### [PROBLEM DESCRIPTION]
Where does the string "Open" appear in the material? Copy each line that holds it.

### [DATA FOR THIS TASK]
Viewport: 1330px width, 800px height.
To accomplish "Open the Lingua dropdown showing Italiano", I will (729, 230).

---

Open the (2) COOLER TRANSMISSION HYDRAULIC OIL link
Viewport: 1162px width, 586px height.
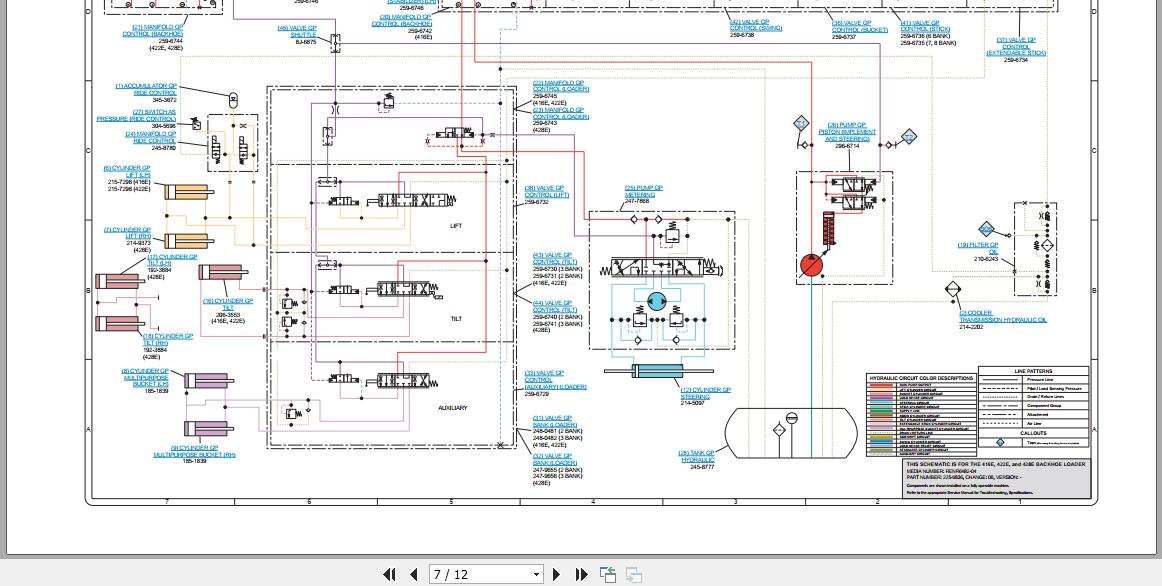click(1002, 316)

### [COMPLETED TASK]
To accomplish "Open the Lingua dropdown showing Italiano", I will (729, 230).
Open the (2) COOLER TRANSMISSION HYDRAULIC OIL link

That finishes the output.